Merck investors to appeal of Vioxx lawsuit ruling
Last Updated: 2007-04-16 13:00:08 -0400 (Reuters Health)
NEW YORK (Reuters) - Merck & Co. Inc. investors who sued over the company's disclosures about its withdrawn painkiller, Vioxx, plan to appeal a U.S. judge's ruling dismissing the case, an attorney for the shareholders said on Friday.
The securities class-action lawsuit was thrown out on Thursday by U.S. District Judge Stanley Chesler in New Jersey, who said the case was brought too late under the statute of limitations.
"We can and will be appealing the decision of the district court," said Sean Coffey, one of the lead attorneys for the shareholders.

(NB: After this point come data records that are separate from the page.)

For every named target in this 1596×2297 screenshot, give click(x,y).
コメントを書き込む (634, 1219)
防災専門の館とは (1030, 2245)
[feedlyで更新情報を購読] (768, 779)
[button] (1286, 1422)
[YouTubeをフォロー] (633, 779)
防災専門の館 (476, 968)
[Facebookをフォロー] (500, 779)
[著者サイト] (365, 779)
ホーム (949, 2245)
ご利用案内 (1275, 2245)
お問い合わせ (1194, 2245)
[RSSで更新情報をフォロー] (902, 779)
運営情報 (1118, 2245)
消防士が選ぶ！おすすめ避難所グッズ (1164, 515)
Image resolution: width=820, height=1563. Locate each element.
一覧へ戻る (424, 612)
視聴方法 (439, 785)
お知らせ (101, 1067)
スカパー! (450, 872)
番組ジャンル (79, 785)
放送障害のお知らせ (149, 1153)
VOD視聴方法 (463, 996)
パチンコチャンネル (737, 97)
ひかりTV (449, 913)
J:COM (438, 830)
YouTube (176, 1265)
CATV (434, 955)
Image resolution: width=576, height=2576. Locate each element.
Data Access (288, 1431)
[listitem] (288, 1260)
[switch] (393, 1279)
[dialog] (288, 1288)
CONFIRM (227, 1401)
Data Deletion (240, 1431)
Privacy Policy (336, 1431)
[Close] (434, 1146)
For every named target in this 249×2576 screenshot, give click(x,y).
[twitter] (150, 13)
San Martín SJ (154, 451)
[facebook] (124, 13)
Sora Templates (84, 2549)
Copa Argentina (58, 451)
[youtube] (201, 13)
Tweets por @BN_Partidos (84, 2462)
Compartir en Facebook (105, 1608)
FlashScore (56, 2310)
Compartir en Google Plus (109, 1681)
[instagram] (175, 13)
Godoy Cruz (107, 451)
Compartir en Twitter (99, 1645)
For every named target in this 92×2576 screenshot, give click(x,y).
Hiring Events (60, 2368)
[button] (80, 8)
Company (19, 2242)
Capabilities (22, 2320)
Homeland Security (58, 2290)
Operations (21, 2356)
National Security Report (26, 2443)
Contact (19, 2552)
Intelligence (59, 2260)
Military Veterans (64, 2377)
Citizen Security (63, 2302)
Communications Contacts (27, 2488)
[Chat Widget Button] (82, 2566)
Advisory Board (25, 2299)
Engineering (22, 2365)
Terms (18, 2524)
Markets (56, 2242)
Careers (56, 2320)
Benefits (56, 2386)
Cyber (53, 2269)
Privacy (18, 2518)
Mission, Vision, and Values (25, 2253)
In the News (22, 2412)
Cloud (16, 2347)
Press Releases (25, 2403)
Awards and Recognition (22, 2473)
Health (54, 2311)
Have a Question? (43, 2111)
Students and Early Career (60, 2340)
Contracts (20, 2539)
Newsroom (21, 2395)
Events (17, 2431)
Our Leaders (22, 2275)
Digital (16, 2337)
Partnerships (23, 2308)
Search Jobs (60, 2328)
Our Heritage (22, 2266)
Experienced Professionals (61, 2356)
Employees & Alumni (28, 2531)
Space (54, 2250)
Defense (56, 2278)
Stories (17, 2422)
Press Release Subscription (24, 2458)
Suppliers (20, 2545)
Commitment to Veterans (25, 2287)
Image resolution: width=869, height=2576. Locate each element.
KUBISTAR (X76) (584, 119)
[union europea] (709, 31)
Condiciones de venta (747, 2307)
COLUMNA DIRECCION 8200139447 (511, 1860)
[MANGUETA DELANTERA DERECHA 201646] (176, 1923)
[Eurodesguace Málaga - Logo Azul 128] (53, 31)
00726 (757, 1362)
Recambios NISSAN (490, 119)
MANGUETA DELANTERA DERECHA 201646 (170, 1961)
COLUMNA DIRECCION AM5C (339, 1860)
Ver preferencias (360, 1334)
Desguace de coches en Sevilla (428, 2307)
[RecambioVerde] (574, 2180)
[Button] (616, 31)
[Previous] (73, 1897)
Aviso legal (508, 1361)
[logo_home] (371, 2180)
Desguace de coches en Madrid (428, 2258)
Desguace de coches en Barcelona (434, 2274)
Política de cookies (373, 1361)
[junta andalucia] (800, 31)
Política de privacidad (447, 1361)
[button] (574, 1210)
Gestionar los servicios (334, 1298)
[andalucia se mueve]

Coffey, a partner at law firm Bernstein Litowitz Berger & Grossmann LLP in New York, said the plaintiffs plan to file an appeal with the U.S. Court of Appeals for the Third Circuit asking for the case to be reinstated.
"We will ask the Third Circuit to give us the opportunity to have our day in court," he said.
The lawsuit contended that Merck misrepresented the safety profile of Vioxx, which was taken off the market in September 2004 after being linked to heart risk, and that shareholders were harmed by the company's conduct.
In his ruling, Judge Chesler said the earliest securities fraud complaint against Merck related to the Vioxx withdrawal was filed on Nov. 6, 2003, while the drug maker had warned of the potential safety issues by early October 2001.
Given that the U.S. Food and Drug Administration had published a warning letter on Vioxx in September 2001, "the court finds that it is clear that storm warnings of fraud existed more than two years before this complaint was filed," the judge wrote.